Adam Rapoport

bon appetit

Adam Rapoport is a special kind of food editor. With a past that includes GQ, Time Out New York and The James Beard Foundation, he seems to thrive in every industry – not just the one his magazine (Bon Appétit, where he is now Editor-in-Chief) covers. This is the first year Bon Appétit is publishing its list of must-have kitchen ingredients selected by the editors of the magazine – i.e. the Bon Appétit Seal of Approval (appearing in the December 2012 issue). Celebrating the favorite products of the magazine’s editorial team, it’s definitely something to add to your Christmas list. And with an EIC like Rapoport, we’re liking this new rating system. We sat down with him for words on tie bars, tolix stools, and the very best pasta a poor man’s pocket can buy…

Could you take us through your ideal food day? Where would you go? What would you eat?

I’d say breakfast at Buvette in the West Village, which can be bustling and crowded at nighttime, but is calm and relaxing in the morning. They’ve got those great scrambled eggs they make with the steamer wand on the espresso machine, and they come with grilled toast with prosciutto on top. Coffee wise, I’m an espresso on ice guy.
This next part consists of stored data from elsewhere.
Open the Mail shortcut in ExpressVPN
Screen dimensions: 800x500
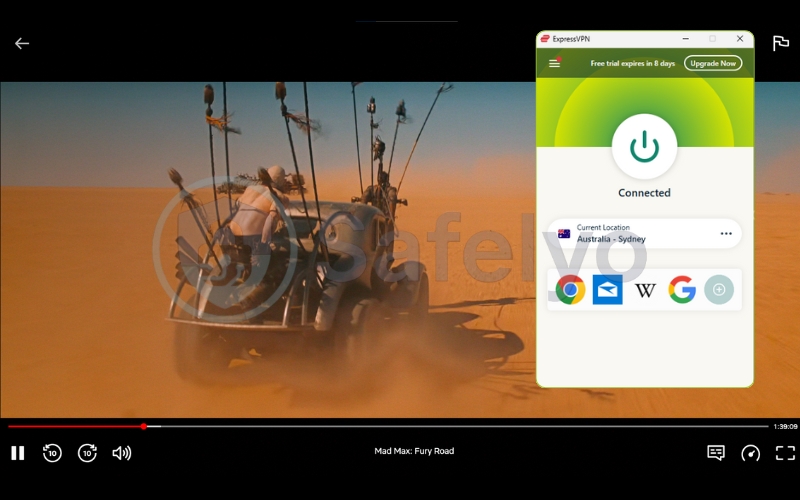(x=607, y=290)
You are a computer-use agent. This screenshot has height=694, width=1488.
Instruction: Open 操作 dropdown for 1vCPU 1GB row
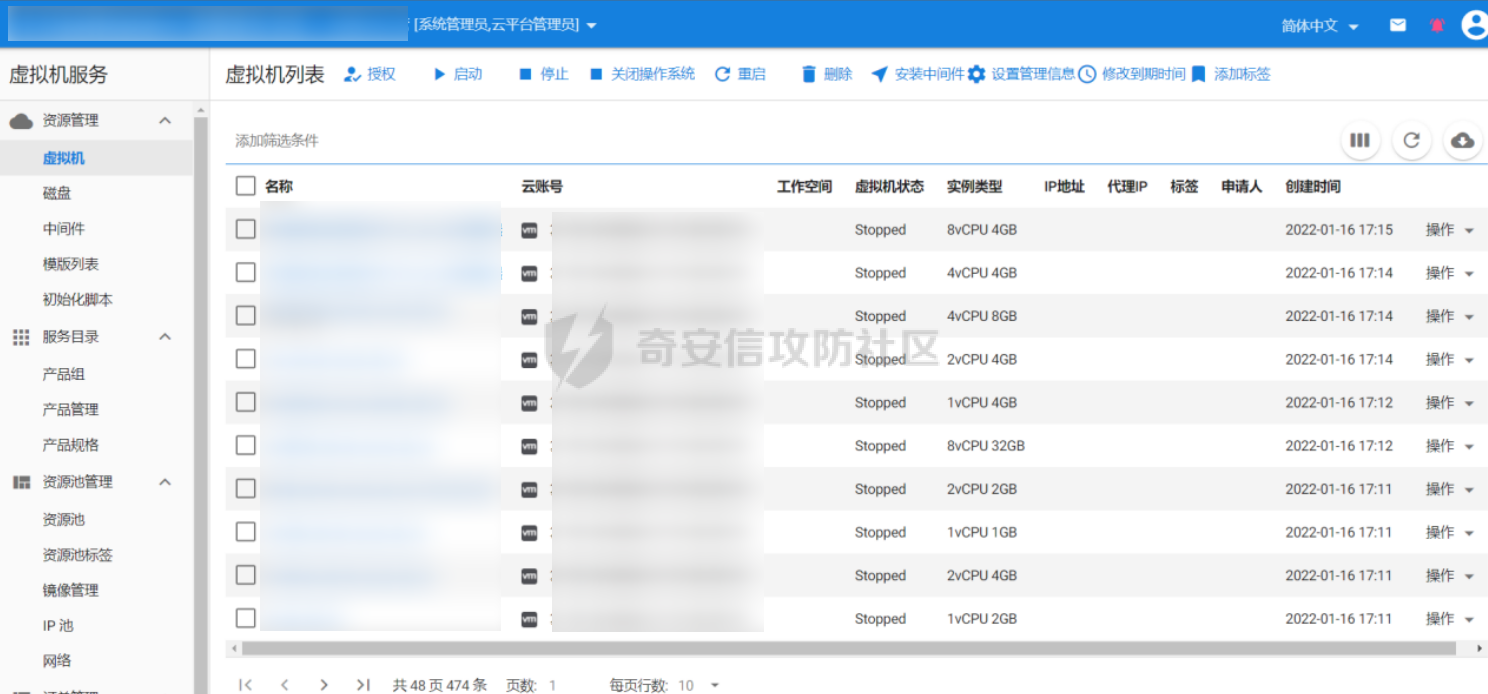click(x=1449, y=532)
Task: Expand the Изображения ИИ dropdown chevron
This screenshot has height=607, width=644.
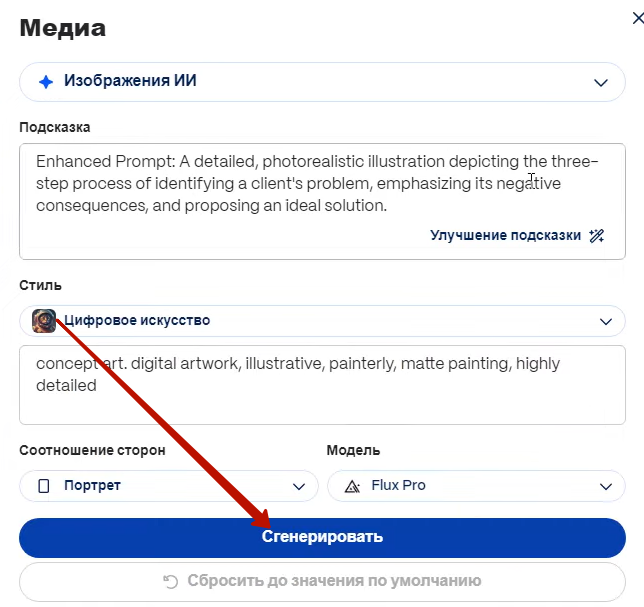Action: tap(600, 83)
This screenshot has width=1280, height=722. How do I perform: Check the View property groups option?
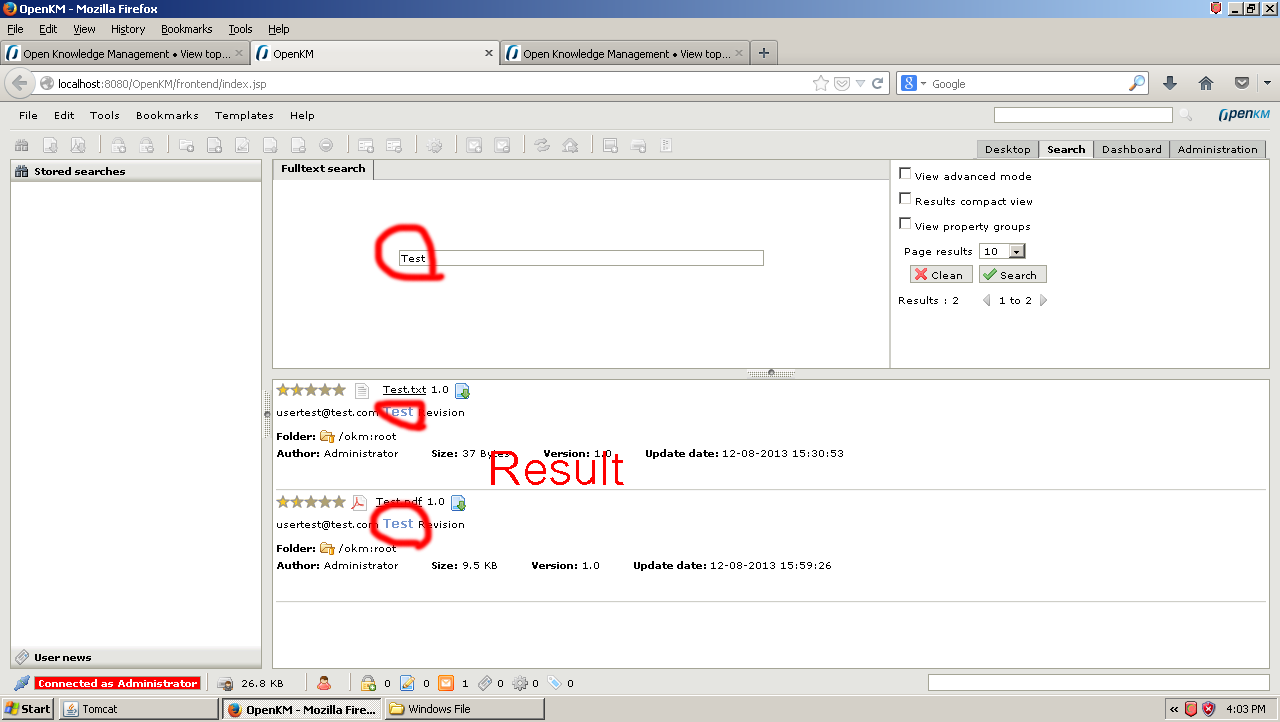(x=905, y=224)
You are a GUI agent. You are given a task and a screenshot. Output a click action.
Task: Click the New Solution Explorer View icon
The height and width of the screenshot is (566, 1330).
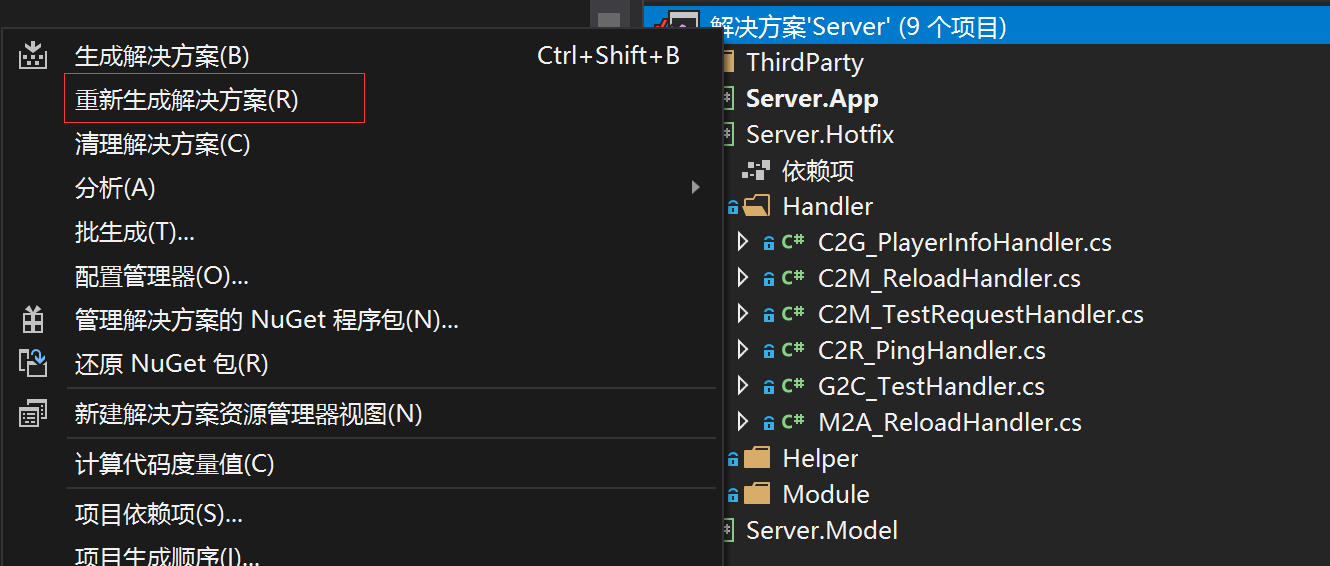(x=33, y=413)
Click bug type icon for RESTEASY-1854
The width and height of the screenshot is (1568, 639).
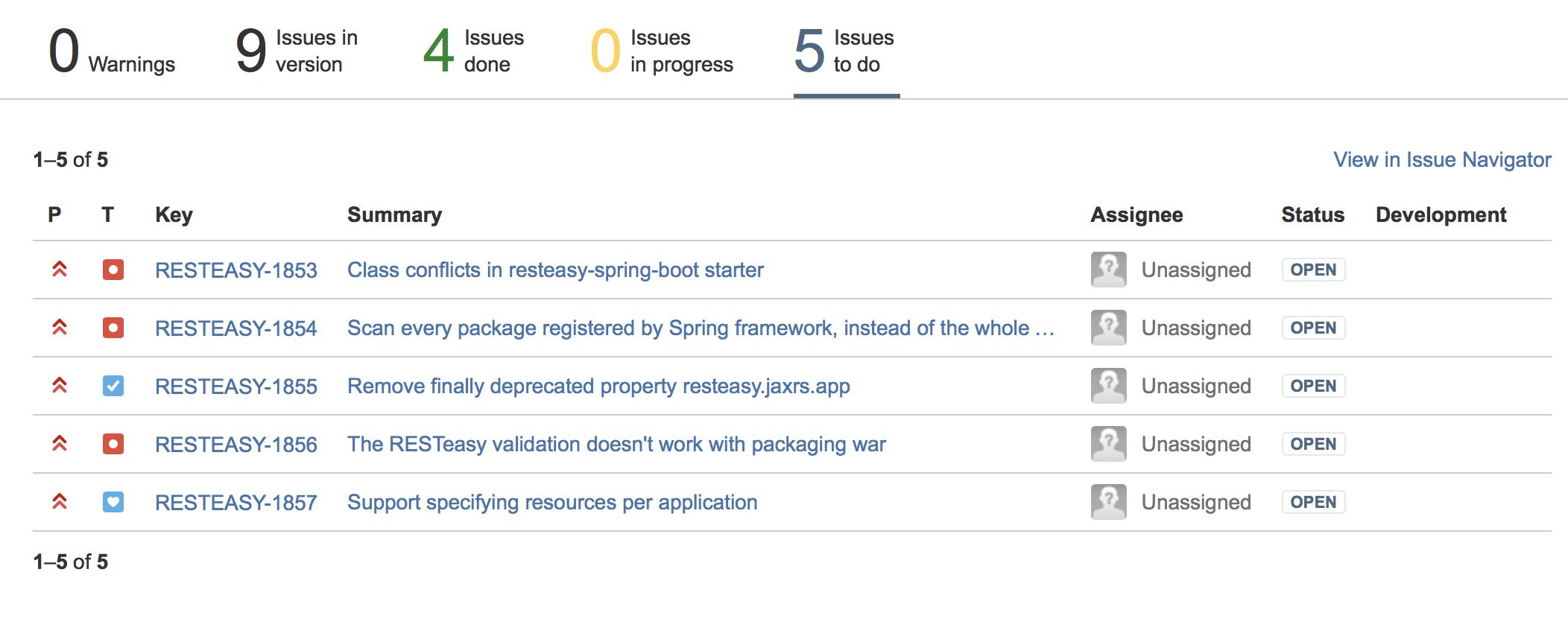pyautogui.click(x=113, y=328)
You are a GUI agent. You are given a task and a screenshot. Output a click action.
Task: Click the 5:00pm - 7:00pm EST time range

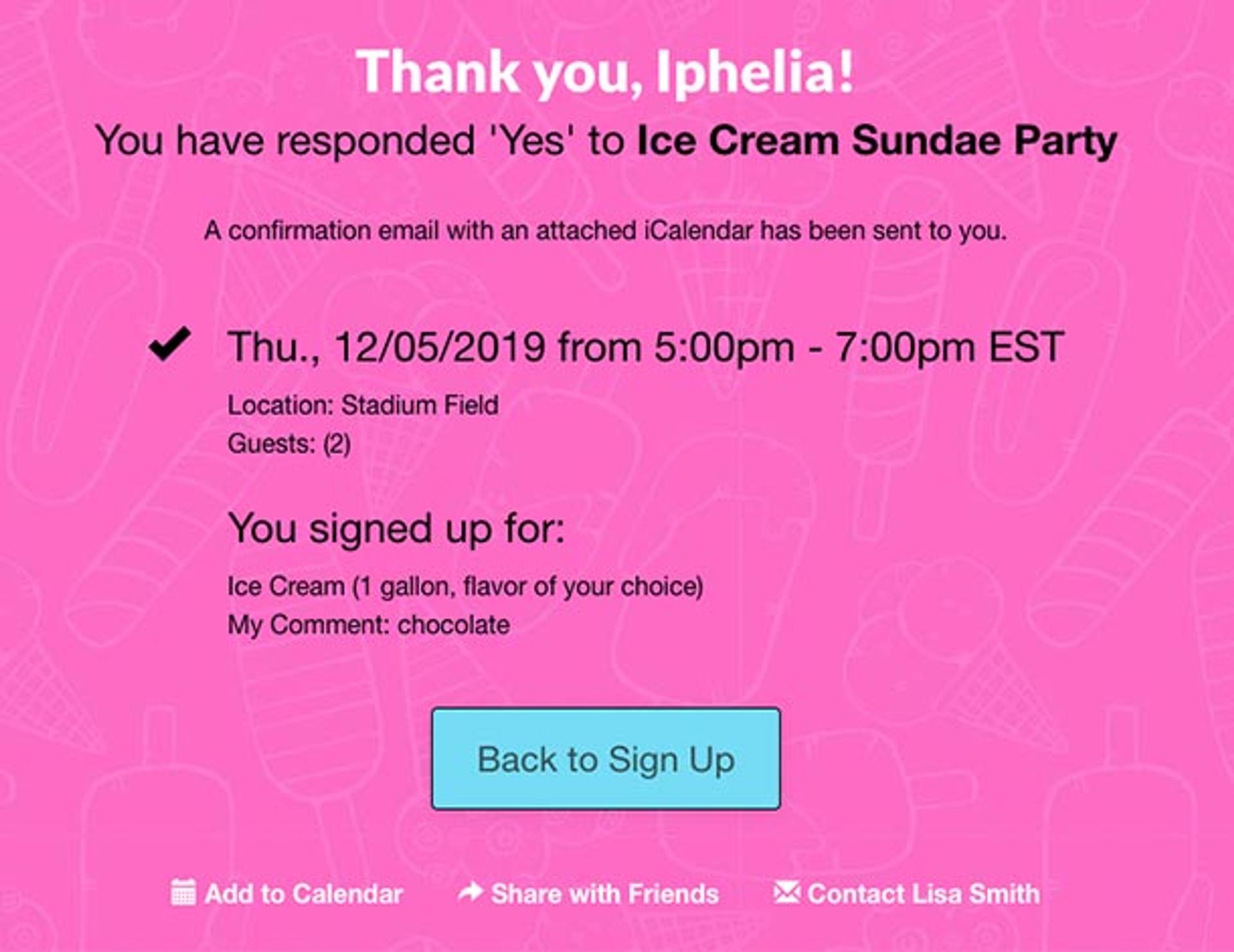tap(859, 348)
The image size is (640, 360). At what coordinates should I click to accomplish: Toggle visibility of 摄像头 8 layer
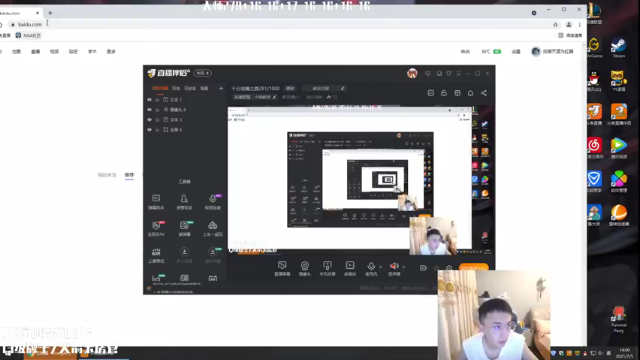149,110
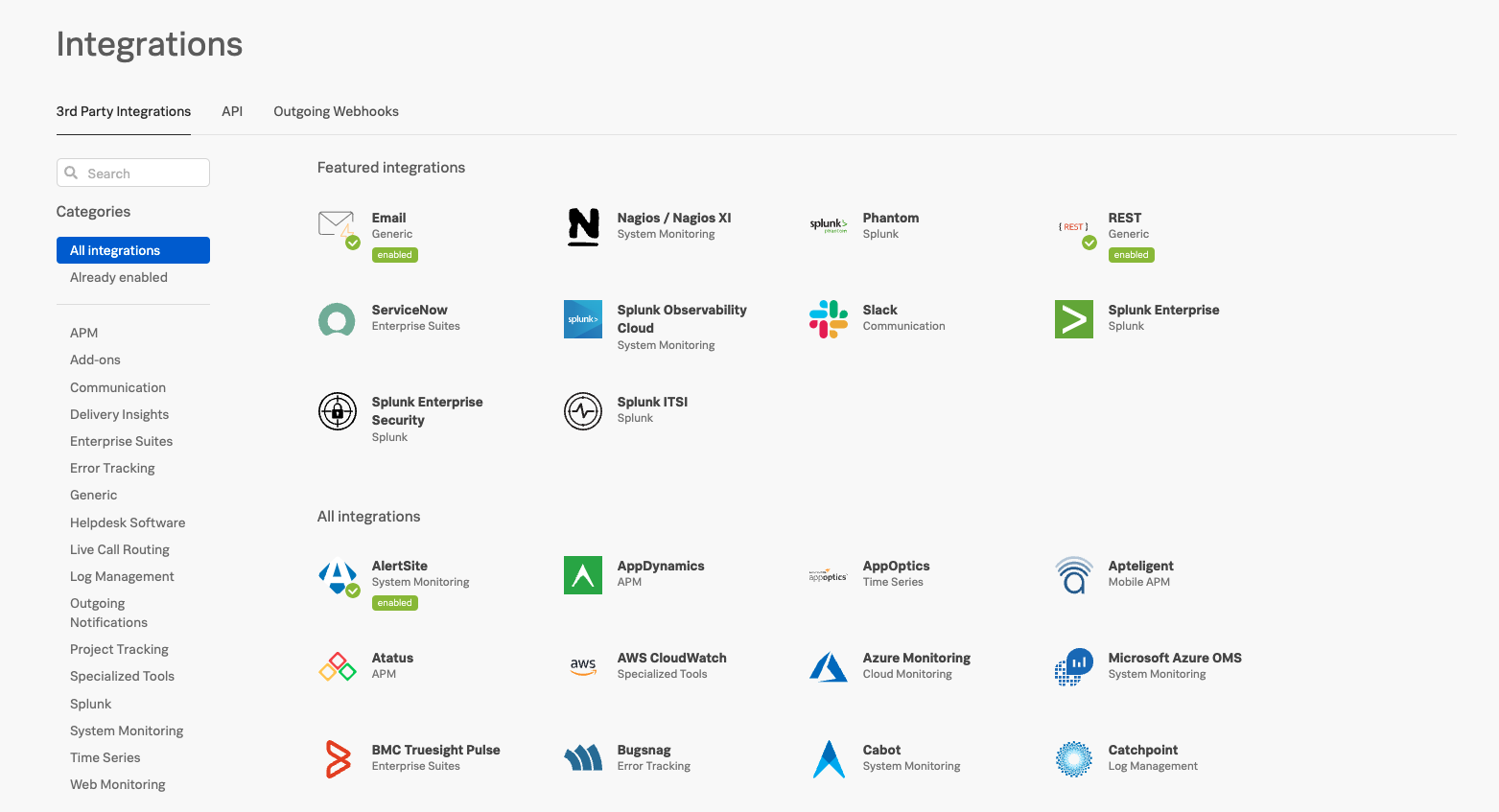Filter by the Splunk category
1499x812 pixels.
pos(90,703)
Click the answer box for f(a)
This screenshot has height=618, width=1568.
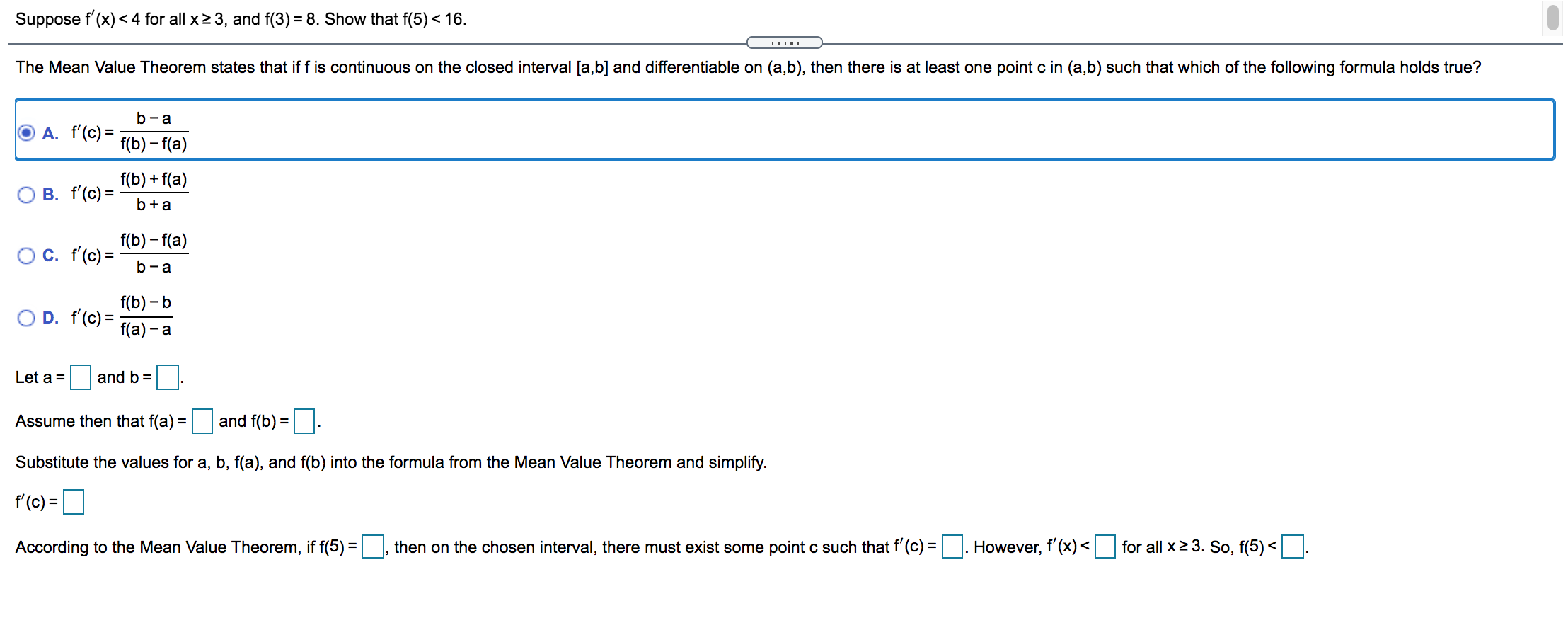point(202,421)
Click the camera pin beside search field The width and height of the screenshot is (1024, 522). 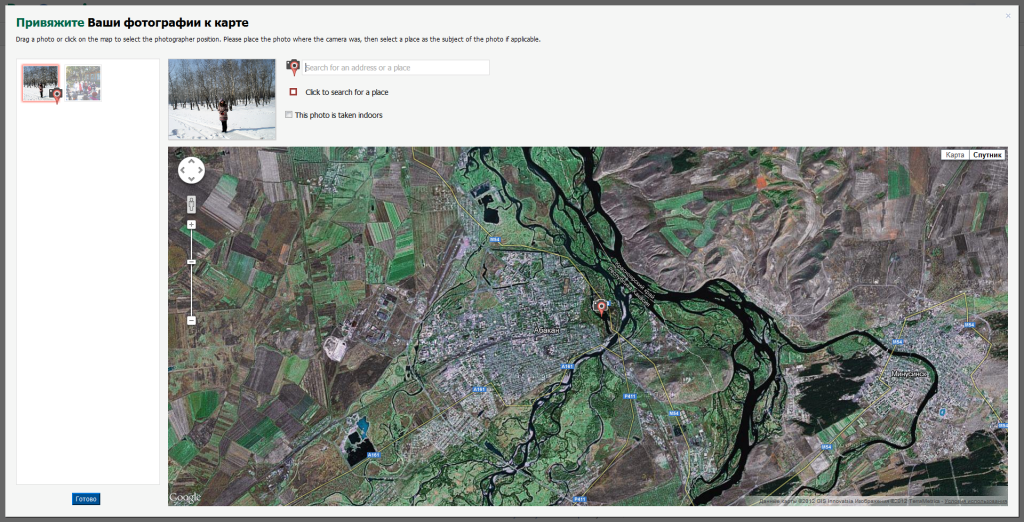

I like eating solo in the morning; it’s a chance to get my head together and get a jump on the day. It’s nice to get stuff done before I head into the office.

Then for lunch I’d get the hell out of Times Square – that would be my first directive. This is going to sound indulgent but I’ve had a few suits made at Martin Greenfield in Bushwick. It’s right around the corner from Roberta’s, which I’ve often said – ‘if it’s not the best restaurant in New York it’s certainly the most fun.’ So I’d go to Martin and get fitted, then head around the corner and get a margherita pizza. They have a wonderful romaine salad on the menu with parmesan and candied walnuts. I’d get that as my salad and a can of Budweiser.

For dinner I like being at home. It’s great to be able to come home, mix a couple of cocktails and then hang out in the kitchen with my wife and cook. Sometimes she goes out and shops and gets everything prepped and then I’m the line cook. And somehow in the marriage (and I’m not sure how this arrangement came about) I usually do both the cooking and cleaning. We’d make a nice pasta or pan-roasted steak or chops. We have an old marble kitchen-island countertop. We like having dinner there, the two of us sitting on stools talking and eating.

What’s the process behind creating content for Bon Appétit? How do you determine what’s worth it, and what’s not?

It’s a couple of considerations each month. The biggest thing is: Does it excite us as editors? Whether that’s a travel story, a celebrity Q&A or a recipe – is this something we care about? Is this a dish we’d make? Is it a destination we’d fly to? Is it someone we’d want to meet? It’s what I learned when I worked at GQ under Jim Nelson. If you’re going to commit a page to a story you better be into it and convince readers you’re passionate about it. If not, it shouldn’t be in the magazine.

How has the industry changed since you started? In terms of both food and publishing? Do you find yourself addressing these changes?

Obviously the biggest change in the last ten years is the fact that you’re no longer a magazine editor; you’re a ‘brand manager.’ You’re dealing with a magazine, a website, a tablet app, a cookbook and events that you need to manage closely. Are you doing a TV show? Are you trying to create something that may turn into a movie? It’s a very different world. Someone once described it astutely: ‘It used to be one six lane highway, now it’s six one-lane highways.’ It’s a lot more initiatives that you have to be on top of in order to generate the same amount of revenue you had before with just a magazine. I’m lucky I have a sharp, inventive publisher – Pamela Drucker Mann — and I work well with her and lean heavily on her about what direction to take the brand (as in, what to do beyond the pages of the magazine, how to promote it and how to market it). In a weird way, the editing of the magazine is the easy part (headlines, cool photo shoots and recipes). It’s everything else that becomes challenging in terms of how to make it cohesive and have all the elements fit together.

Are there certain chefs or restaurateurs whose career you’ve always followed? Who?

I was at The James Beard Foundation from ’94 to ’97, and Time Out New York from ’97 to 2000 and I’ve always been a huge fan of Keith McNally’s. I just think that he’s remarkably gifted and creative, and his attention to detail is astounding. With Balthazar – from the mosaic-tiled floor and the zinc bar to the lighting – everything is thought out and perfectly executed. This concept extends to magazines and everything else. Effort is evident. People can tell when you’ve worked hard at something. If talented people push themselves, it’s amazing what they can do.

In that sense, Keith has always been someone so good at creating a world, an atmosphere and an ambiance unparalleled in the restaurant business. It’s interesting how many restaurants now can be traced back to Pastis and Balthazar. Everyone now has all the elements he was already doing fifteen years ago. In general, it’s amazing the quality of restaurants across the board now – how well-designed they are, how clever they are and how good the food is. It’s impressive compared to what it was when I was a kid growing up.